### WHAT IS BEING ASKED:
Below is a listing. Write out exactly its lines between the one holding "You are a GUI" and the one holding "Meer over cookies", inclusive.

### SOURCE DATA:
——

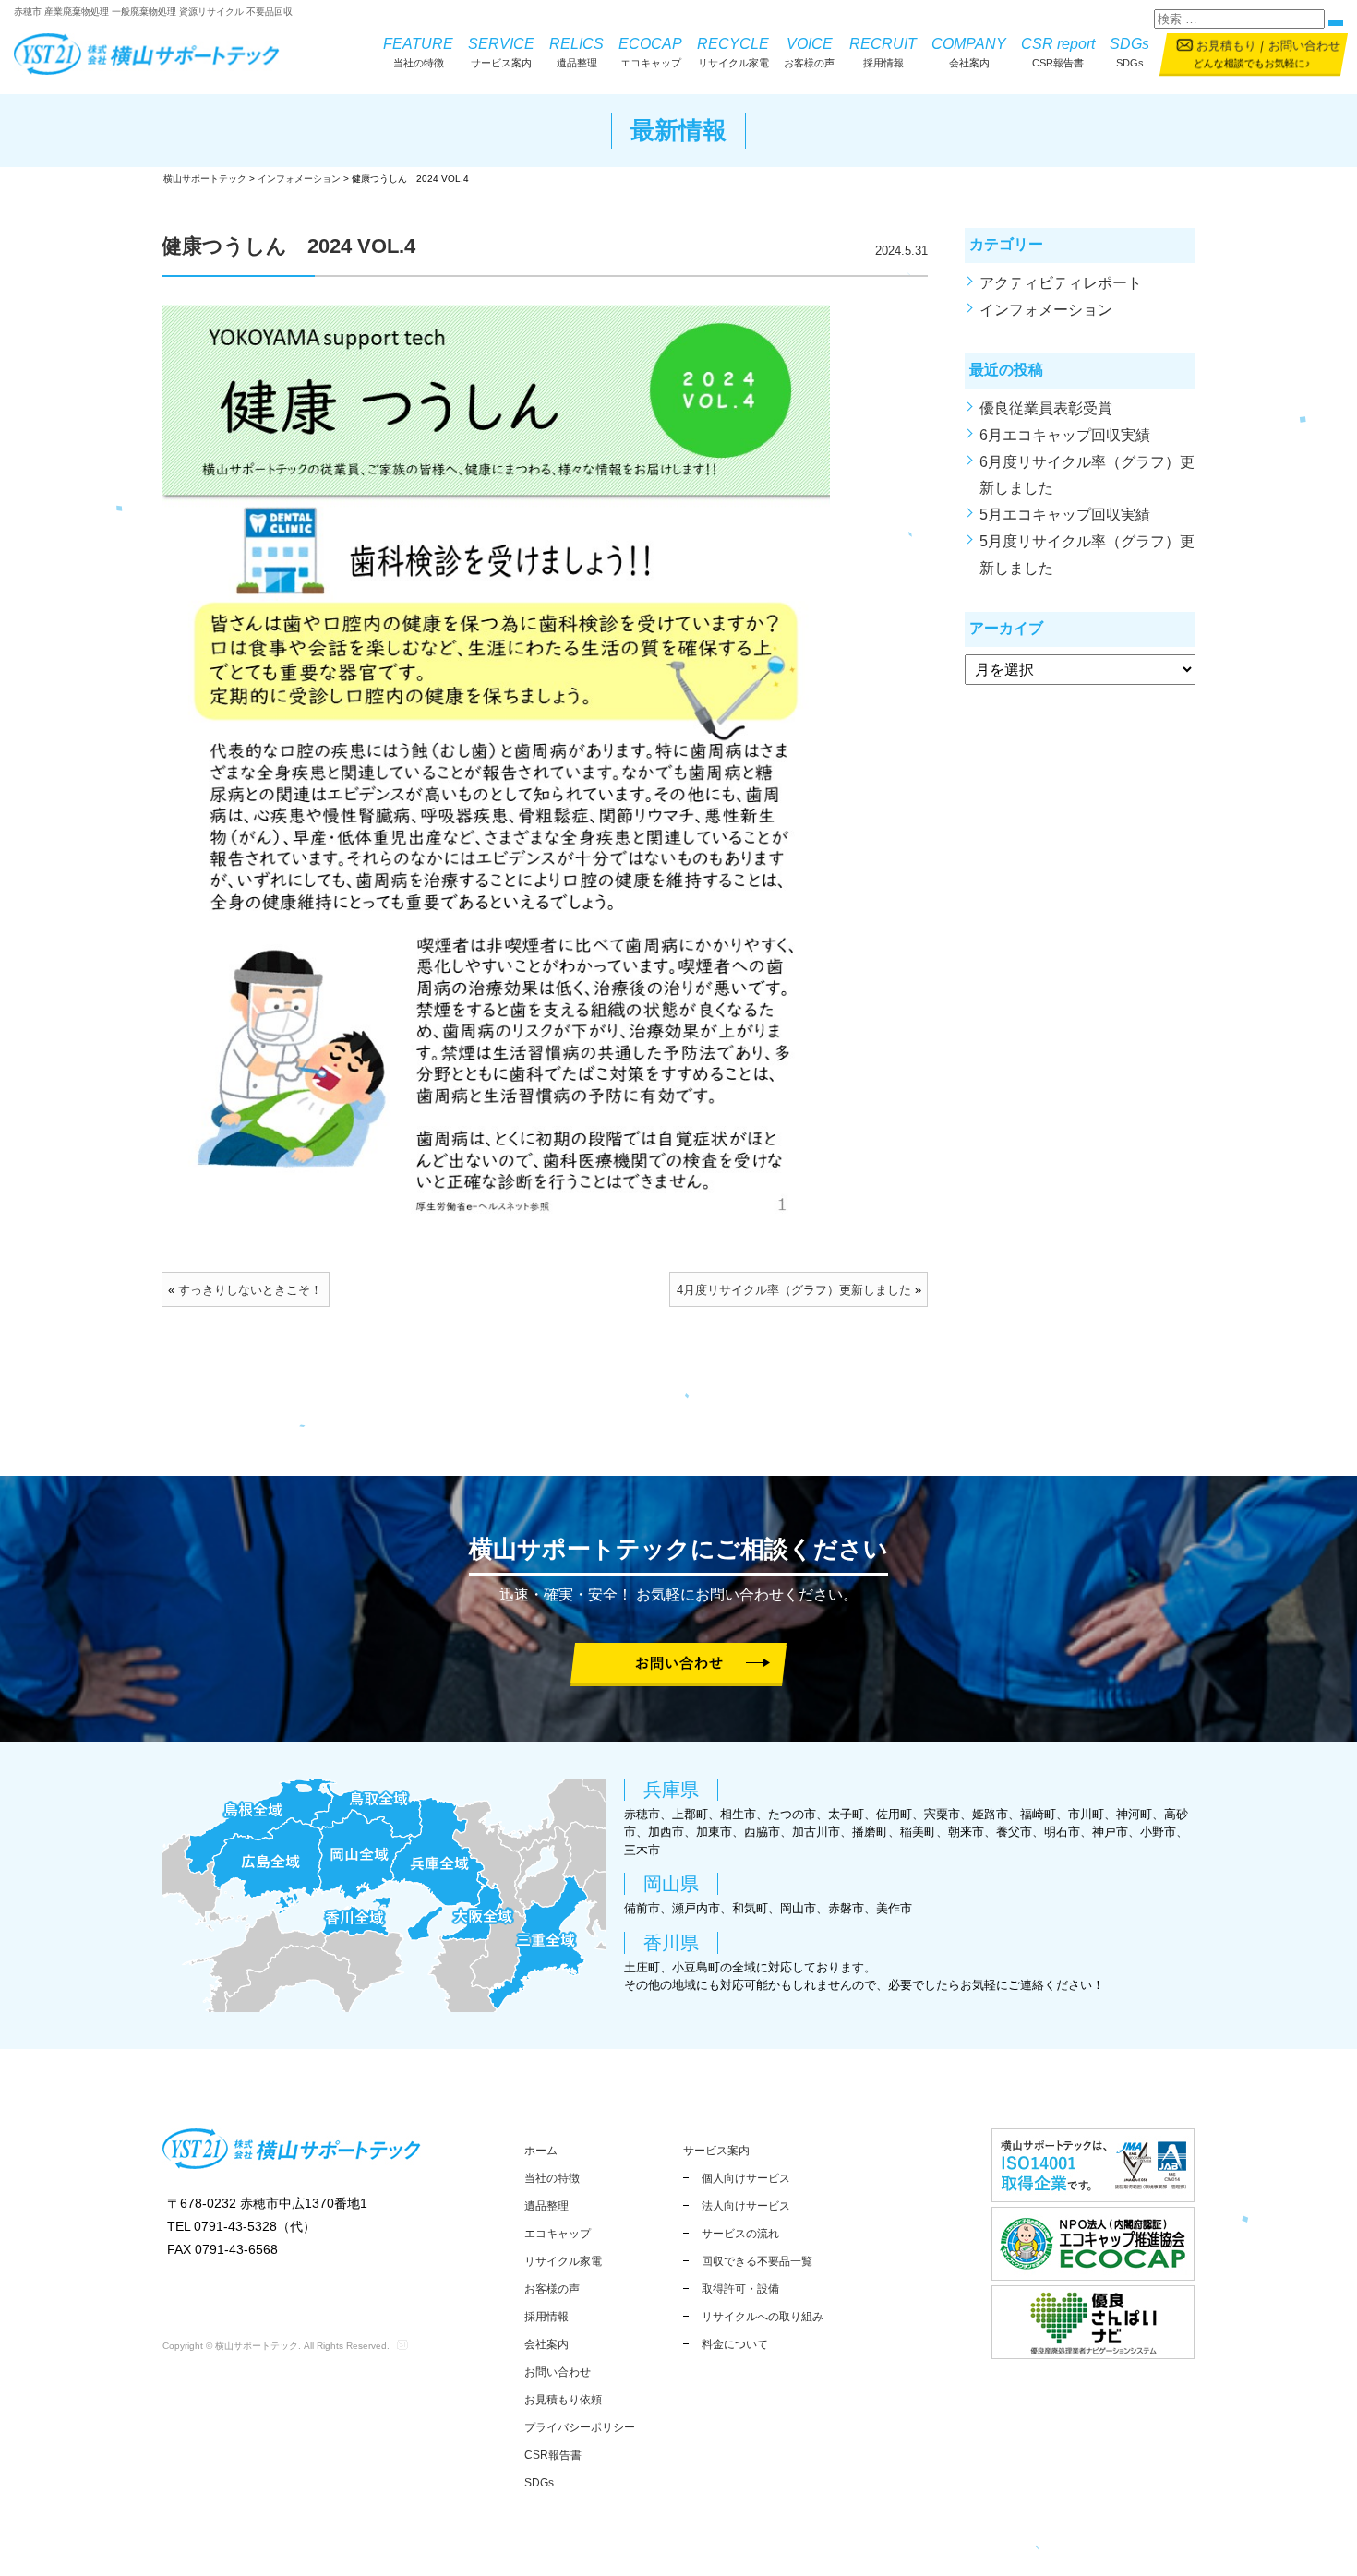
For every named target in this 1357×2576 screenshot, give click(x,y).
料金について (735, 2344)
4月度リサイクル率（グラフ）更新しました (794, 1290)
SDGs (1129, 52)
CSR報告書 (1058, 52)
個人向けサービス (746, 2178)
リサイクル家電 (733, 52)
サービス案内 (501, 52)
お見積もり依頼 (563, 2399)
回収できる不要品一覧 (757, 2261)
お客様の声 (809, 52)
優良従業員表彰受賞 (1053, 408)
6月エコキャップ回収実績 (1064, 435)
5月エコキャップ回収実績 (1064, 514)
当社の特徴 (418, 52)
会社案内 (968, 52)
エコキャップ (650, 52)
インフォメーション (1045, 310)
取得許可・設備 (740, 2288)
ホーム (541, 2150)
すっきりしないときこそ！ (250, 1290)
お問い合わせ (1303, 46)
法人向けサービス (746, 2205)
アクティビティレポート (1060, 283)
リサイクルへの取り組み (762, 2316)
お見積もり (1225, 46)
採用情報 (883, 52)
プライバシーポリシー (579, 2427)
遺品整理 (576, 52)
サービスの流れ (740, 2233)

——

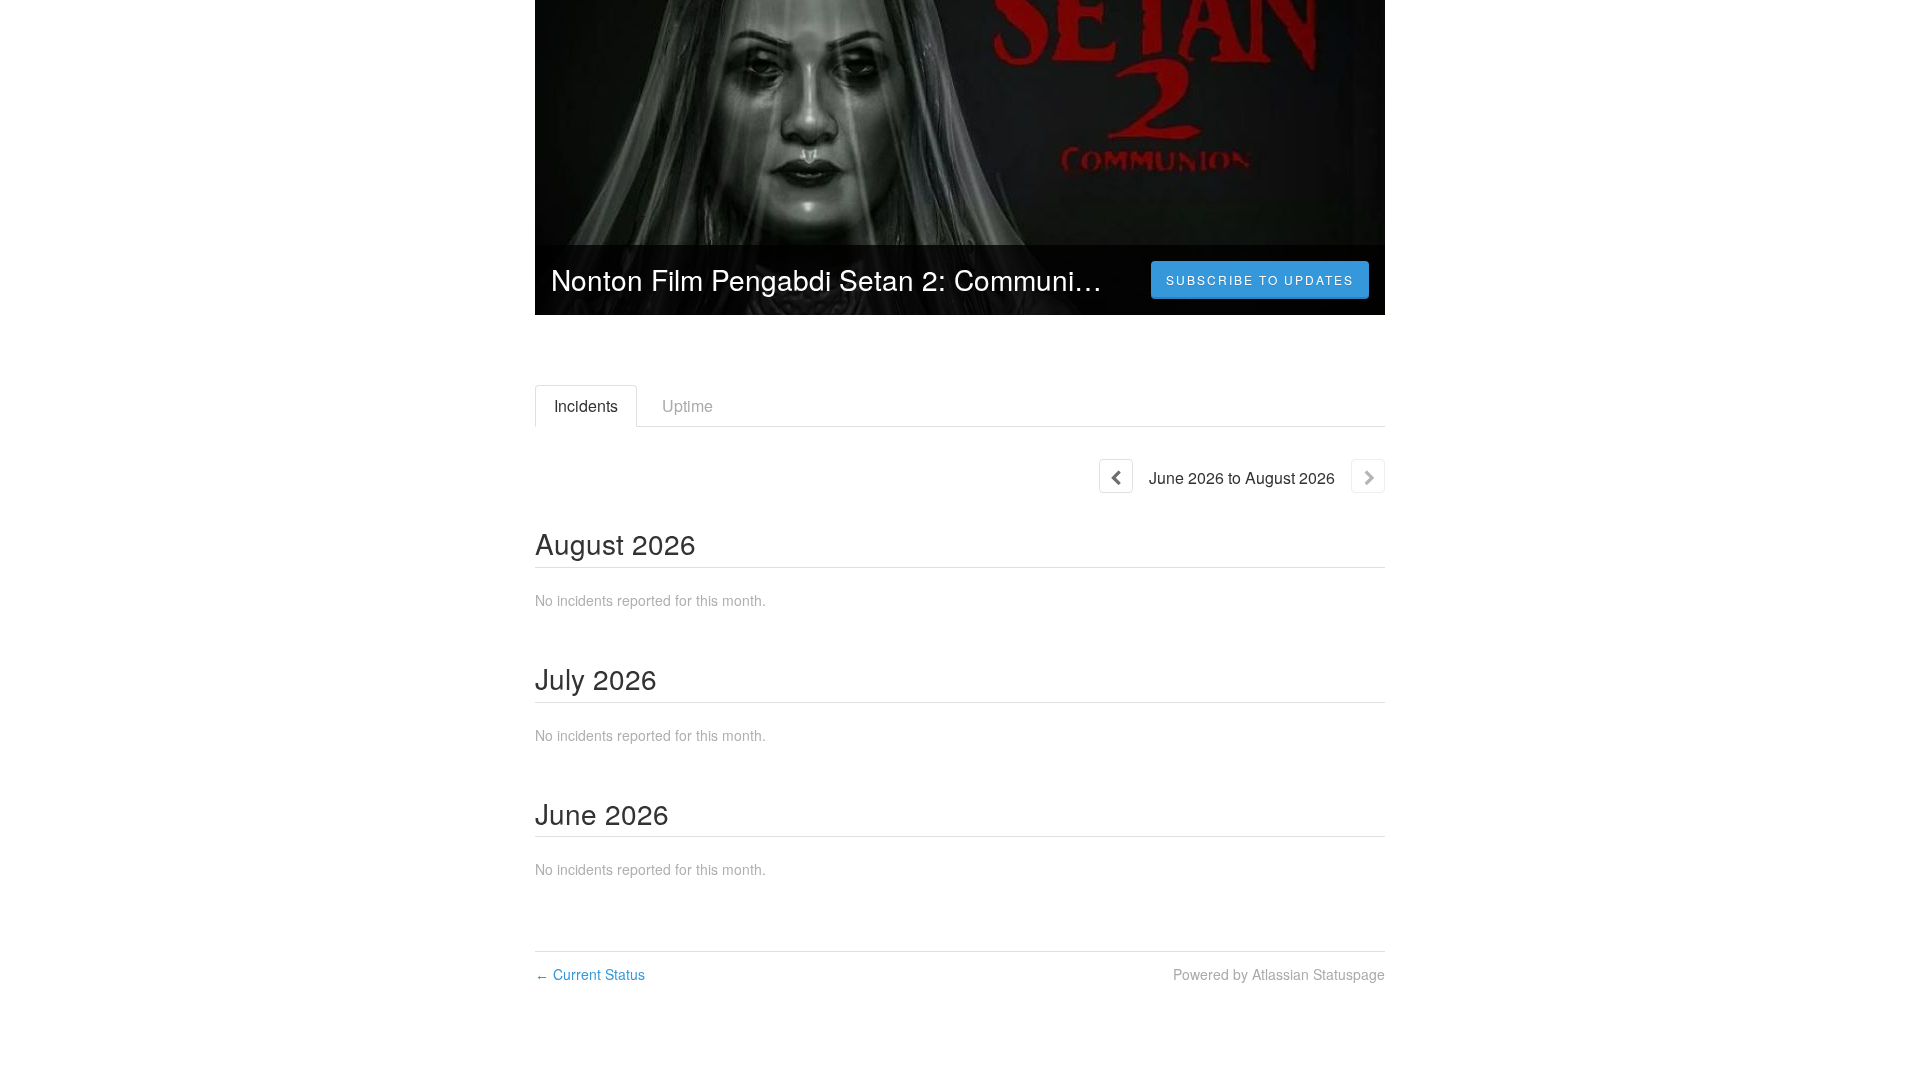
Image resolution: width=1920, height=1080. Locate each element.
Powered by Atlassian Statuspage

——

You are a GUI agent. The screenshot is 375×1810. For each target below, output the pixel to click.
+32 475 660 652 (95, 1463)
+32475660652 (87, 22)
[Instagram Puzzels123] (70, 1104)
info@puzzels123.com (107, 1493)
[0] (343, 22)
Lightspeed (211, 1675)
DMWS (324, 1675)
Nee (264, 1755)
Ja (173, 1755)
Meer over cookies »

——

### TASK OUTPUT:
You are a GUI agent. The screenshot is 375×1810. For each target below, output the pixel to click.
+32 475 660 652 (95, 1463)
+32475660652 (87, 22)
[Instagram Puzzels123] (70, 1104)
info@puzzels123.com (107, 1493)
[0] (343, 22)
Lightspeed (211, 1675)
DMWS (324, 1675)
Nee (264, 1755)
Ja (173, 1755)
Meer over cookies »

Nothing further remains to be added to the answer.